-------- Provided records

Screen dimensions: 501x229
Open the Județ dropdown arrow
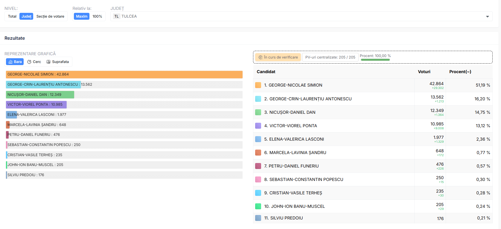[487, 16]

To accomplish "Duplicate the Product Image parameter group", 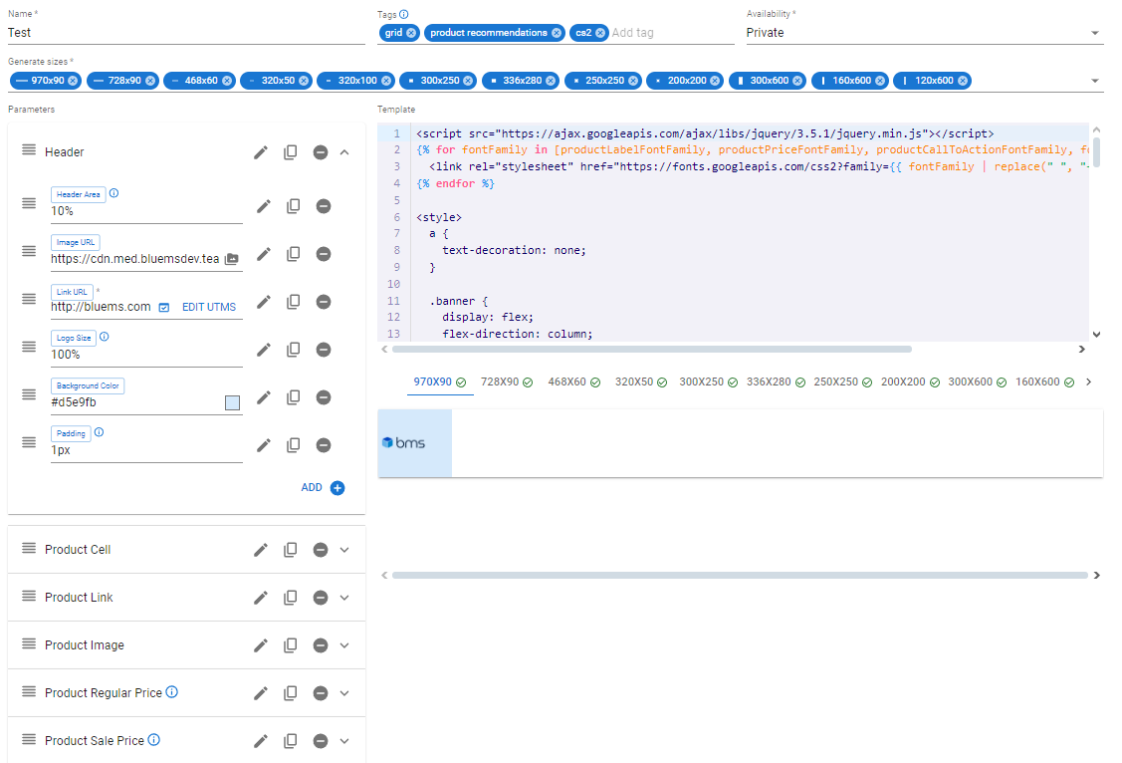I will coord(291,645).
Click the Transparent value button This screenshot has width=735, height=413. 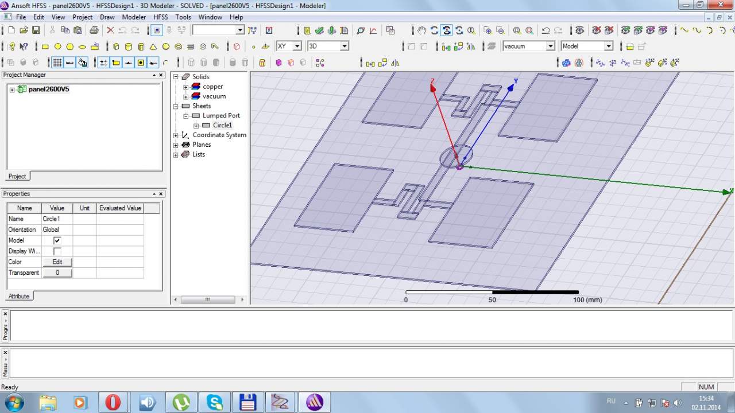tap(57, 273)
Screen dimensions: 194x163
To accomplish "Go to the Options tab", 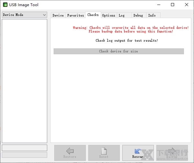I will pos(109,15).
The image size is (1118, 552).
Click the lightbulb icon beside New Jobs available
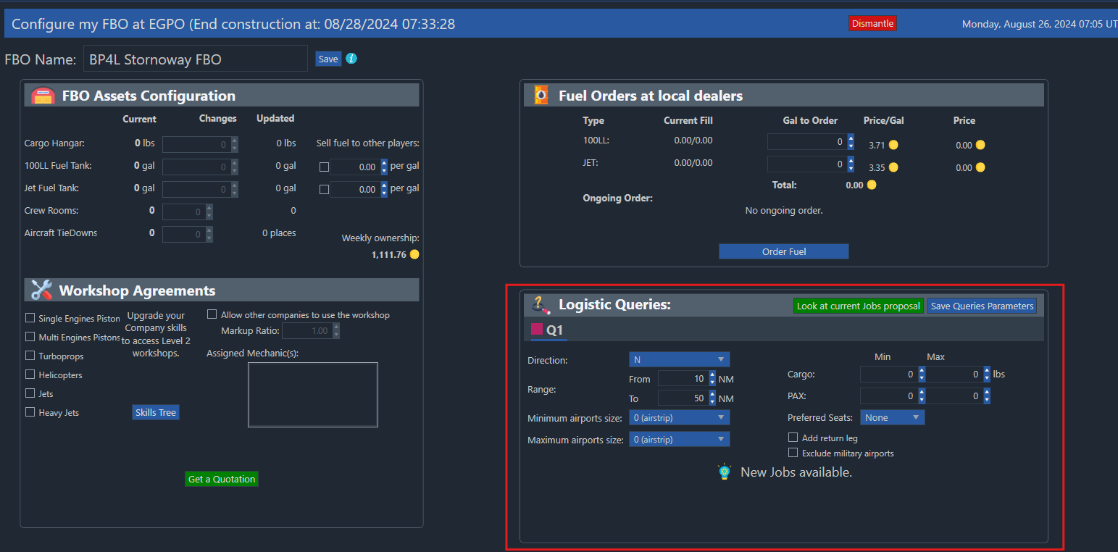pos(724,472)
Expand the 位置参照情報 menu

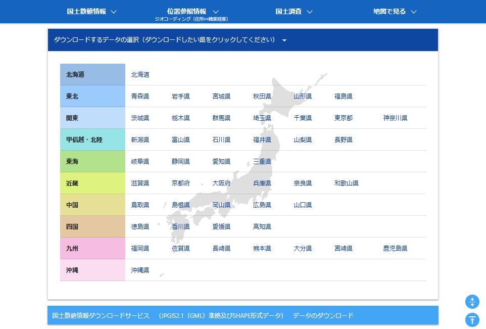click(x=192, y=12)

----------------

Problem to work on
Check each line above for the string "dimensions" and copy the ones that have it.

Your response
Screen dimensions: 501x229
Screen dimensions: 194x163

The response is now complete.